Example semantic segmentation of People vs Background using one of the included, real-time, architectures (running at 100FPS).
By Andres Milioto et.al @ University of Bonn.
In early 2018 we released Bonnet, which is a real-time, robotics oriented semantic segmentation framework using Convolutional Neural Networks (CNNs). Bonnet provides an easy pipeline to add architectures and datasets for semantic segmentation, in order to train and deploy CNNs on a robot. It contains a full training pipeline in Python using Tensorflow and OpenCV, and it also some C++ apps to deploy a CNN in ROS and standalone. The C++ library is made in a way which allows to add other backends (such as TensorRT).

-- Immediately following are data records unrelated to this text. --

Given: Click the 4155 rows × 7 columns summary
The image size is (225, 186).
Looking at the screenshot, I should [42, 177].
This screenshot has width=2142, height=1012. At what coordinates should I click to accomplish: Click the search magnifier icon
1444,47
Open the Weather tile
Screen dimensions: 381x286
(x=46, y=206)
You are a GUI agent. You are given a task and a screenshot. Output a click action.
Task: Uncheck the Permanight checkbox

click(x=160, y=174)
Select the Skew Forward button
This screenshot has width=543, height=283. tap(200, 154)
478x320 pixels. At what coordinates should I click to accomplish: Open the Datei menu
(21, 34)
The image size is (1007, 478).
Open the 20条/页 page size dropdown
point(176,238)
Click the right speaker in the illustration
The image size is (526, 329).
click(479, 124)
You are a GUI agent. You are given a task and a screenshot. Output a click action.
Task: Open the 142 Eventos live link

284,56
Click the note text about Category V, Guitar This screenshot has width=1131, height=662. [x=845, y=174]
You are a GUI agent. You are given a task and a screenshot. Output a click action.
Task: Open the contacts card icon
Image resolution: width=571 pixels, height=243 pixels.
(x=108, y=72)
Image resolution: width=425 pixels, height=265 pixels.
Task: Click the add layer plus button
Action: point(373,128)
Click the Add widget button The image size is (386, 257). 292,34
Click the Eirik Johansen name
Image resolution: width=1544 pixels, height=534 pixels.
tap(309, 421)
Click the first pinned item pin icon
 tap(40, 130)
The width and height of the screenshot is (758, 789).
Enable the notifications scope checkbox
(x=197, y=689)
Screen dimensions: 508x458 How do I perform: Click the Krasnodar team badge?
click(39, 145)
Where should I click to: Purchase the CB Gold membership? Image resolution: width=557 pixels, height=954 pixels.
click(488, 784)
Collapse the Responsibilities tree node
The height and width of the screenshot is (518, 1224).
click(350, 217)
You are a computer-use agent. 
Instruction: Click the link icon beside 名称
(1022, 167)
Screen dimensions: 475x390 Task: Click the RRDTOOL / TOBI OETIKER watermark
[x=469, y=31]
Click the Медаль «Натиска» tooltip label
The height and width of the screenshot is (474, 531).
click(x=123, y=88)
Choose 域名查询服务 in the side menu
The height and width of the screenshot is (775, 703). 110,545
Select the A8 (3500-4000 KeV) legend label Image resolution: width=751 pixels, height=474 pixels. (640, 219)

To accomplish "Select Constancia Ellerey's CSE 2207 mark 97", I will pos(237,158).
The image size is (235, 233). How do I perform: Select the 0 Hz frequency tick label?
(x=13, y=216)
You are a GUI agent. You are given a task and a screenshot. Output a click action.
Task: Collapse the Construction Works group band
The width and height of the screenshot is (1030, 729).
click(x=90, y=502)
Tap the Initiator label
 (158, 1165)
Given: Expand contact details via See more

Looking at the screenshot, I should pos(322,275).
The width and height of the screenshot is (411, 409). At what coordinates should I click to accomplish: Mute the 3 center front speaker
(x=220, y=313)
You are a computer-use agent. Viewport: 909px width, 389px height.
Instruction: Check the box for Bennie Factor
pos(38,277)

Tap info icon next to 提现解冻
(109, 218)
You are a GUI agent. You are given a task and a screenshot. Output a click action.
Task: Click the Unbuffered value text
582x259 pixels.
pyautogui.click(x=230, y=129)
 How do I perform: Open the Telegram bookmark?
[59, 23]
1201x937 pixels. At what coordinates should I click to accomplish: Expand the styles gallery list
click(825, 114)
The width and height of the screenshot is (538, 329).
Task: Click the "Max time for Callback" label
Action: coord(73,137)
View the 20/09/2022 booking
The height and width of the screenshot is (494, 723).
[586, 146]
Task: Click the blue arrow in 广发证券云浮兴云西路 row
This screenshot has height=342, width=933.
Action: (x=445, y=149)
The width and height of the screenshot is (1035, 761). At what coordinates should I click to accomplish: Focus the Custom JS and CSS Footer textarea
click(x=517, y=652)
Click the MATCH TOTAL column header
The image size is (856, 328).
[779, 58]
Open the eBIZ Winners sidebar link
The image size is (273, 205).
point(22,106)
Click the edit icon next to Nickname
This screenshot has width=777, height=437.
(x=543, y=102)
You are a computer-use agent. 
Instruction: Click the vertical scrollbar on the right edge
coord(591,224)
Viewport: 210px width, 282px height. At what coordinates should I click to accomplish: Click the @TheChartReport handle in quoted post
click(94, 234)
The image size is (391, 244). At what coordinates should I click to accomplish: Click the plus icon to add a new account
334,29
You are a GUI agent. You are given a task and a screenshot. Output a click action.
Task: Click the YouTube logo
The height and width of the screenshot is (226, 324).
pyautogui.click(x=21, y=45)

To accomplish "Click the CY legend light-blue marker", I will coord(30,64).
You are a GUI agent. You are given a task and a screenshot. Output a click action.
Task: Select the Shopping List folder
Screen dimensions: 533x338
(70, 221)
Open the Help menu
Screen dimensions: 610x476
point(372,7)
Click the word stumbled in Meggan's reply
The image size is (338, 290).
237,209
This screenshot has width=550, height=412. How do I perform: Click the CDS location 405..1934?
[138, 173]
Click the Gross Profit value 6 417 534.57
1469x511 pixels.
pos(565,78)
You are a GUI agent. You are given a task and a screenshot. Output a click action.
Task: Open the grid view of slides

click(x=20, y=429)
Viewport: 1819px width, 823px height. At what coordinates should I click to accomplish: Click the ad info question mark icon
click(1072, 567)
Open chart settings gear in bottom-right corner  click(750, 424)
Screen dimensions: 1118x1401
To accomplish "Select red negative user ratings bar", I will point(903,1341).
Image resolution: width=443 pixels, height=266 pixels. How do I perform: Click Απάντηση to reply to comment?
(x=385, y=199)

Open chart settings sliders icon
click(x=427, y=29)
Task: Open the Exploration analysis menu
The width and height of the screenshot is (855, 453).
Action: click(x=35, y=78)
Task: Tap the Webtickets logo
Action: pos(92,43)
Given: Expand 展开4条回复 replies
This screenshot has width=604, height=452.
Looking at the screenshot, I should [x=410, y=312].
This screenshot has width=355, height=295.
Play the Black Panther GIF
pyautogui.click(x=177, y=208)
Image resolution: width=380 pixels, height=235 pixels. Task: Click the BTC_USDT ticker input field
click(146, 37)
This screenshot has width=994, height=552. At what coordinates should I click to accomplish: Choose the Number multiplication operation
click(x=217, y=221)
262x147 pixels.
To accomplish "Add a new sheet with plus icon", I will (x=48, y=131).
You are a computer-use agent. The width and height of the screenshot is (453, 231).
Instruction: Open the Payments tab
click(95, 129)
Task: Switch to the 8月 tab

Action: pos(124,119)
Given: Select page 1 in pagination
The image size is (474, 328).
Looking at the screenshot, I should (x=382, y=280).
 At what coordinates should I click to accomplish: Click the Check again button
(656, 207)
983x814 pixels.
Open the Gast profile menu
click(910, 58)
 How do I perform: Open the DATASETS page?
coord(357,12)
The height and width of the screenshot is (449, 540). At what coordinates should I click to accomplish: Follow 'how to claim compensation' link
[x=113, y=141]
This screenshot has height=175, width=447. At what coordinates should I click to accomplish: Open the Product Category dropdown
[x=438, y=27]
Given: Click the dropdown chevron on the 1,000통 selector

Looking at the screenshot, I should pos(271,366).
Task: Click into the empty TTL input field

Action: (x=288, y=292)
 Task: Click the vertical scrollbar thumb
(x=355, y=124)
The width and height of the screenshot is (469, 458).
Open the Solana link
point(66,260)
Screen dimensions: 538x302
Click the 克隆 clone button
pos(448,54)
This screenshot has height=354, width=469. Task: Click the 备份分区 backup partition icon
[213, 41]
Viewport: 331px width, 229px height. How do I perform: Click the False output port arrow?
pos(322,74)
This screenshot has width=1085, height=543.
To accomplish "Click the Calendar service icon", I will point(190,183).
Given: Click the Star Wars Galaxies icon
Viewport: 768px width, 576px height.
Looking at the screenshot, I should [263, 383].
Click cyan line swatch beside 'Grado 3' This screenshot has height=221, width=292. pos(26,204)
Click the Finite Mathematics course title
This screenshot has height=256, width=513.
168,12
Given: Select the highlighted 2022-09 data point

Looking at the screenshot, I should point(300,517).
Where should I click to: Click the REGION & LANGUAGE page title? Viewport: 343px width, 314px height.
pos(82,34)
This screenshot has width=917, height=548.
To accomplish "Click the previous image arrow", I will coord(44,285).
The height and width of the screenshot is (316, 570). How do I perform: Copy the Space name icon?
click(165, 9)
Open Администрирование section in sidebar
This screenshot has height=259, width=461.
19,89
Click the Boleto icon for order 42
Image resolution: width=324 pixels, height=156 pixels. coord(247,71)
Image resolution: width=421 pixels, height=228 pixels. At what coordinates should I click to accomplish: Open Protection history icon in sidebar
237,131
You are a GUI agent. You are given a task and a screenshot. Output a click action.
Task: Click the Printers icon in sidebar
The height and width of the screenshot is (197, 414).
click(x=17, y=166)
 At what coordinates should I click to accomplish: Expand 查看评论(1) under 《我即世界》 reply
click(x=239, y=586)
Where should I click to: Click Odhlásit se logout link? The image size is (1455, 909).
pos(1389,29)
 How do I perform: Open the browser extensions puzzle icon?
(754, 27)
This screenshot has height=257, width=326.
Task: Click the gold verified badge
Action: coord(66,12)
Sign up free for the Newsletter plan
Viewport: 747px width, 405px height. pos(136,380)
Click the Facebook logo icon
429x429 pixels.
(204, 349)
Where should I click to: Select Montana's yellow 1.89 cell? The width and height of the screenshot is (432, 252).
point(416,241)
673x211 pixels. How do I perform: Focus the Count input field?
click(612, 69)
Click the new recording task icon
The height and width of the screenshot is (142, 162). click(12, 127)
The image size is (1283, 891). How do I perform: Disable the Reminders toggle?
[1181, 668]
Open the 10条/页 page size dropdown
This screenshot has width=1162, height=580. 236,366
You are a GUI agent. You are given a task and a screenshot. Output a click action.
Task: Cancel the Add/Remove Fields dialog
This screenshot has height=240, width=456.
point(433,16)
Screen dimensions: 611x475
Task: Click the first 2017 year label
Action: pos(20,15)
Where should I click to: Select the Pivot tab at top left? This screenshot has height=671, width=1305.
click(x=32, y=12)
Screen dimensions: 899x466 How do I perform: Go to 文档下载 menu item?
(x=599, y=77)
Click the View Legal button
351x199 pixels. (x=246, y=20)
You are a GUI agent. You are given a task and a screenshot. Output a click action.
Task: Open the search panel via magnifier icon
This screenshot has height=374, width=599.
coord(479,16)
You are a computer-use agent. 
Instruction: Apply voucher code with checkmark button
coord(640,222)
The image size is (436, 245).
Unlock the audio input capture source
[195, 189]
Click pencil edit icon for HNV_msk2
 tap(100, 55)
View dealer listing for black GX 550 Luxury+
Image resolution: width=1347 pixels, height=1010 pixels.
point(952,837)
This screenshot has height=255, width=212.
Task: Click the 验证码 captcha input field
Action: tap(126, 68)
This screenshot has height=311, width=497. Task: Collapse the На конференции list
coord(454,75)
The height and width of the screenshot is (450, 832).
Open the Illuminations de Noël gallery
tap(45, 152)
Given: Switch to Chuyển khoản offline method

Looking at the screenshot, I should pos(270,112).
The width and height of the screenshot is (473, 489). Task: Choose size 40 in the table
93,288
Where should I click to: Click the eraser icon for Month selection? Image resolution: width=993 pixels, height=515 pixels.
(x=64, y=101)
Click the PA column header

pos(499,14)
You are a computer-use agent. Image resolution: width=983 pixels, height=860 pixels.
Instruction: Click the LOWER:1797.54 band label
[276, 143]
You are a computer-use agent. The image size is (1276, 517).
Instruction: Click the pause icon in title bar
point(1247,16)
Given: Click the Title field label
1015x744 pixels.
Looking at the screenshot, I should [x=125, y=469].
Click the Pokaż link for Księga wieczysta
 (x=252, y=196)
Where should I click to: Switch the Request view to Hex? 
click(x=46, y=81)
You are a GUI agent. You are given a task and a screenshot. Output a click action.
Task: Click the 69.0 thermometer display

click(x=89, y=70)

Back then, most of my research was in the field of semantic segmentation, so that was what the framework was therefore tailored specifically to do. Since then, we have found a way to make things even more awesome, allowing for a suite of other tasks, like classification, detection, instance and semantic segmentation, feature extraction, counting, etc. Hence, the new name of this new framework: "Bonnetal", reflects that this is nothing but the old Bonnet, and then some. Hopefully, the explict et.al. will also spawn further collaboration and many pull requests! ๐
We've also switched to PyTorch to allow for easier mixing of backbones, decoders, and heads for different tasks. If you are still comfortable with just semantic segmentation, and/or you're a fan of TensorFlow, you can still find the original Bonnet here. Otherwise, keep on reading, and I'll try to explain why Bonnetal rules!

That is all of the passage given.